I haven't managed to get them to work in any other machine either - if they're plugged into the PCIe socket, then as soon as the OS probes the cards, everything hanging off the bus locks up. In particular, the onboard ethernet dies, which makes further diagnostics impossible (well, I pulled the USB flashdrive, mounted it in a working Linux box, and examined the logs - but there was nothing in syslog or dmesg before the lockup that indicated anything was wrong).


My question is - has anyone else experienced hardware failures like this? The accepted wisdom here seems to be that the Radeon 58xx GPUs can run up to 110˚C, at which point they thermally throttle to prevent damage.

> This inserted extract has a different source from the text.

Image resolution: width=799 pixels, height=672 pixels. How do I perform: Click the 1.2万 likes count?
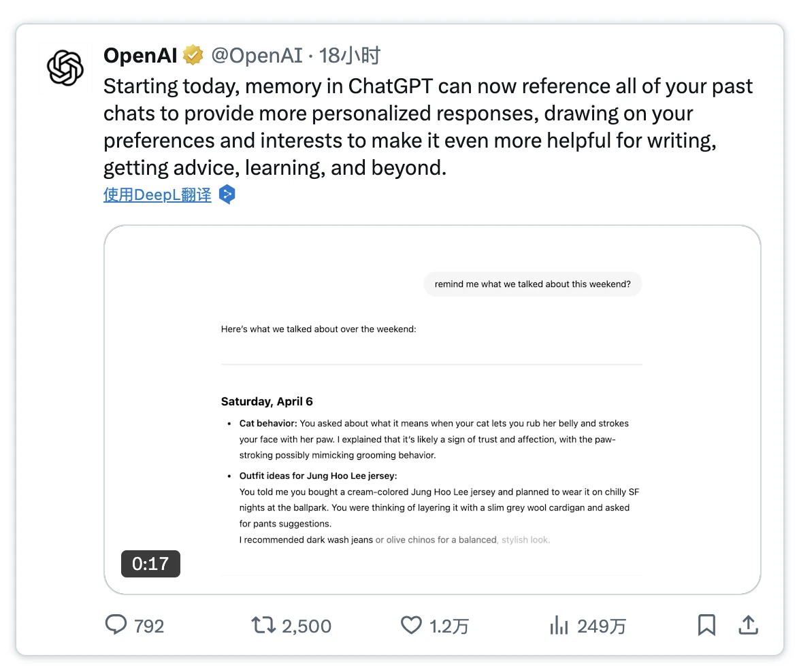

I've even seen comments like 'just keep it below 90 and they'll be OK'.

Yes, I overclock... but would this permanently break a GPU if the core temperature never exceeded 84˚C? In terms of 'that's core temp - the RAM may be hotter' - I underclock *every* card to 275 MHz memory clock. RAM should be fine, no?

What other critical components on Radeon cards could overheat and fail even if the *core* temperature was well within safe limits?


Of course, it may just be bad luck, but if not, I'd like to ensure it doesn't happen again. I'm replacing the two dead cards with a couple of the 6xxx series as an experiment - all are 5xxx series at the moment Smiley

TIA, catfesh

...so I give in to the rhythm, the click click clack
I'm too wasted to fight back...


BTC: 1A7HvdGGDie3P5nDpiskG8JxXT33Yu6Gct
1481243113
Hero Member
*
Offline Offline

Posts: 1481243113

View Profile Personal Message (Offline)

Ignore
1481243113
Reply with quote  #2

1481243113
Report to moderator
1481243113
Hero Member
*
Offline Offline

Posts: 1481243113

View Profile Personal Message (Offline)

Ignore
1481243113
Reply with quote  #2

1481243113
Report to moderator
Advertised sites are not endorsed by the Bitcoin Forum. They may be unsafe, untrustworthy, or illegal in your jurisdiction. Advertise here.
ovidiusoft
Sr. Member
****
Offline Offline

Activity: 252


View Profile
September 11, 2011, 05:14:17 PM
 #2

Overheated PSUs or even motherboards could do that to your cards. I would suspect the PSUs. If the card temps were under 85 deg. they should have been ok. As you said, a lot of people run them at 100 deg or even more.
Dargo
Legendary
*
Offline Offline

Activity: 1554



View Profile
September 11, 2011, 06:01:31 PM
 #3

Did you monitor your VRM temps as well? Unless you are overvolting, I wouldn't think this is the problem. Maybe just bad luck with those cards, but if so it is strange that more than one died.
catfish
Sr. Member
****
Offline Offline

Activity: 270


teh giant catfesh


View Profile
September 11, 2011, 06:52:49 PM
 #4

Could be PSUs. The rig that didn't kill any cards had my best PSU - the 1000W Coolermaster unit.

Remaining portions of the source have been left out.